No difference. This is probably because both drivers are fake.
I presume the SCSI driver is there to accommodate folks that
have code that makes SCSI calls.

Speaking of fake, it took me years to bend my mind around the fact
that the VM CPUs are fake too.  They are not actually using
a particular CPU.  It was a light bulb moment.

>
> XP on laptops is now pretty ugly due to chipset upgrades that just
> aren't XP supported. Netbooks that have more than enough power for XP
> are nightmares to install.
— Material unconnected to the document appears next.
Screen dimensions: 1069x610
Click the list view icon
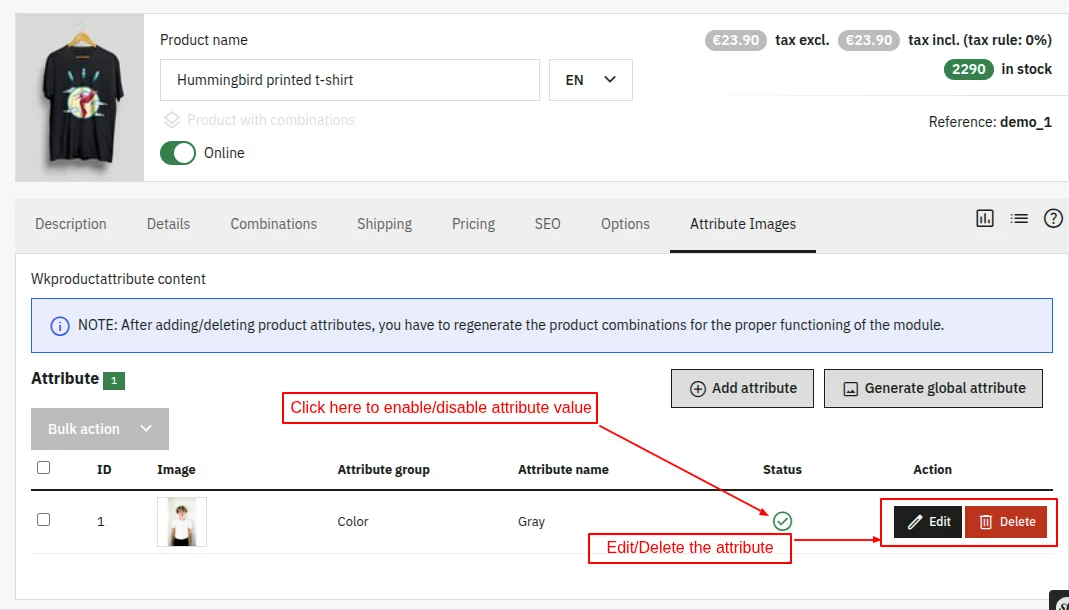coord(1019,217)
And for high end server components, like
> 10G Ethernet, it's also difficult to support.

Oh ya.  The latest batch of notebooks are a nightmare to install
XP on.  It is made a lot easier if you only do it on models
with Intel chipsets.  (Did an AMD XP upgrade from Vista on an
HP laptop a couple of years ago.  Took me 15 hours.  Gad zukes!
I could only bill for 3 hours.  Never again -- nightmare stuff.
On the bright side, it is now the customer's fastest, most
reliable computer -- it was completely unusable under Vista.)

Here is a tip: call Lenovo tech support and find a model that
still has a set of XP restore disks.  That is the easiest
way.

On my VM, W7 is still half as fast as XP and ten times less
stable -- pretty much matches what I see in the field.
And Lotus Approach, which I use for my business accounting,
runs worse on W7 than it runs on Wine.

 > So yeah, virtualizing XP
 > is a good way to go if you have to support it.

Except that it slows the backups down by a factor of five.

Ultimately, on a server, it would probably be Windows 2003
server that I would put in a VM.  (They make great Terminal
Servers; Windows Server 2008 is an absolute nightmare to
run Terminal Services through: five times slower, crash all the
time, ...)  So, I would need to find it WS2003 did the same
backup slowdown, but I can not afford the license to
find out.  Suppose I will solve that when the need arises.